Opinion: Activists you Should Know in 2019
by Joe Thorpe
“…I only speak when I think it’s necessary. Now is one of those moments” — Greta Thunberg, TEDx Talk, Stockholm, November 2018.
In August 2018, then 15-year-old Greta Thunberg of Sweden took it upon herself to speak up about the world’s passivity toward global climate change. Thunberg, inspired by the Parkland student survivor-activists in Florida, designed herself to action.
Against her parents’ wishes and having failed to persuade any of her peers to join her, Thunberg alone skipped her 9th grade classes and sat in front of the Swedish Parliament building. She came bearing a sign, which translated to English read, “school strike for climate.” Thunberg also handed out leaflets to passerby reading, “I am doing this because you adults are shitting on my future.” Thunberg was demanding the Swedish government reduce carbon emission in accordance with the 2016 Paris Agreement on climate change.
Climate change is the result of human activity, mainly the production of polluting greenhouse gases, methane and nitrous oxide emissions. These gases cause a rise in global temperatures, which has catastrophic consequences to the planet and all life therein. The emissions mainly come from burning fossil fuels, livestock farming and whose effects are amplified due to increasing deforestation.
The alarm for climate change sounded in 1988 when James Hansen, a climate scientist, testified before the U.S. Senate that, “the greenhouse effect has been detected and is changing our climate now.” The overwhelming majority of peer-reviewed publishing scientists as well as the leading scientific organizations in the world agree that climate change is rapidly increasing.
Thunberg’s solo school strike gathered the world’s attention through her social media accounts and those of other prominent climate activist organizations.
In 2018, Thunberg addressed the United Nations Climate Change Conference.
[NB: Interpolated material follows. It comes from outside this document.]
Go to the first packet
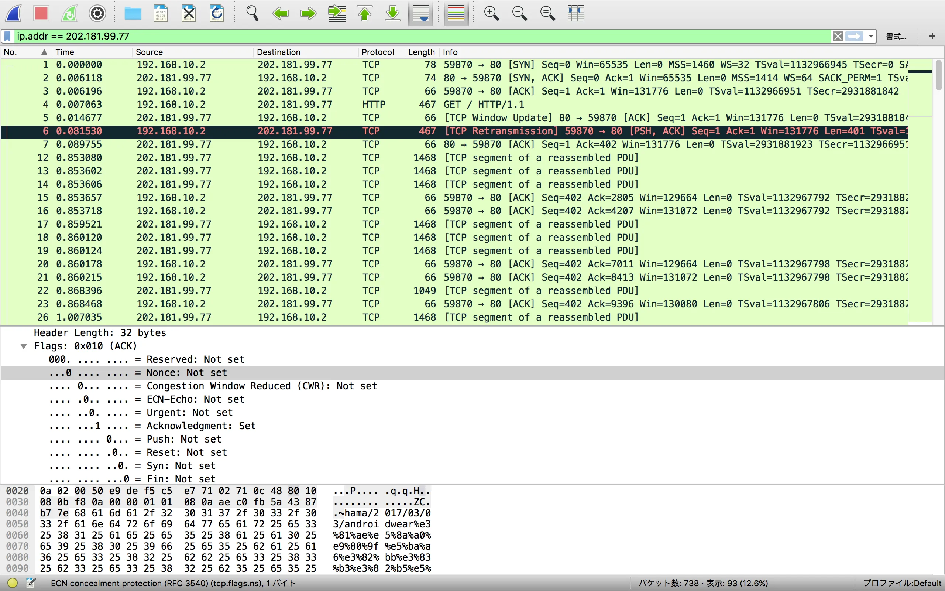945x591 pixels. (365, 14)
After which began, in what has been termed ‘The Greta Effect’, more organized climate change strikes by school children worldwide. The protests have become known as ‘Fridays for Future.’ Since then, it is estimated that there has been a school strike somewhere in the world every week. There have also been two organized, international multi-city protests, with over 1 million students participating.
Thunberg also gained support from politician Alexandria Ocasio-Cortez, UN Secretary-General Antonio Guterres and academics around the world.
The 16-year old Thunberg is not without her critics, however. Those who have been labeled climate deniers are hyperbolic propagandists who speak, along with corrupt politicians, as the instruments of polluting manufacturing elitists whose interests lie solely on maintaining exuberant profit margins to the detriment of human and environmental costs.
Her critics claim that the world is too complex, that action to prevent climate change will prevent countries in poverty from gaining wealth and that Thunberg’s “radical positions antagonize our societies,” as claimed French President Emmanuel Macron, are the empty excuses of large corporations and politicians serving their own self-interests.
British businessman and political donor Arron Banks even went so far as to tweet, “freak yachting accidents do happen in August,” as Thunberg undertook a transatlantic voyage from Plymouth, U.K. to New York, to reduce the carbon emissions of air travel.
Thunberg, a 16-year old girl, has been the subject of public bullying by powerful political leaders such as Donald Trump, Vladimir Putin, various media outlets and internet keyboard-cowards. They mock Thunberg’s intelligence, appearance and even her Asperger’s syndrome, in an attempt to fill the eyes, ears and minds of the world with disinformation and propaganda.
Since Thunberg’s activism has spread, she has been nominated for or received over 17 different awards and honors. Thunberg was named one of Time magazine’s 25 most influential teens of 2018, and Thunberg was a nominee for the 2019 Nobel Peace Prize.
In 2019, Penguin publishing, in cooperation with Thunberg, released a collection of 11 climate action speeches given by Thunberg titled No One Is Too Small to Make a Difference.
“Our house is on fire… Solving the climate crisis is the greatest and most complex challenge that Homo sapiens have ever faced,” said Thunberg. “And on climate change, we have to acknowledge we have failed. The main solution, however, is so simple that even a small child can understand it. We have to stop our emissions of greenhouse gases.”
A brief summation of Greta Thunberg’s dedication and effect to climate change action would, even by a mighty pen, fail to impart upon its reader the power of speech held by this one child on a planet of 7.7 billion people.
“Adults keep saying ‘We owe it to the young people to give them hope,’” Thunberg goes on to say. “But I don’t want your hope. I don’t want you to be hopeful. I want you to panic. I want you to feel the fear I feel every day. And then I want you to act. I want you to act as you would in a crisis. I want you to act as if our house is on fire. Because it is.”
In the lexicon of human language there is but one word that utters the position of Greta Thunberg in our society—that word is hero.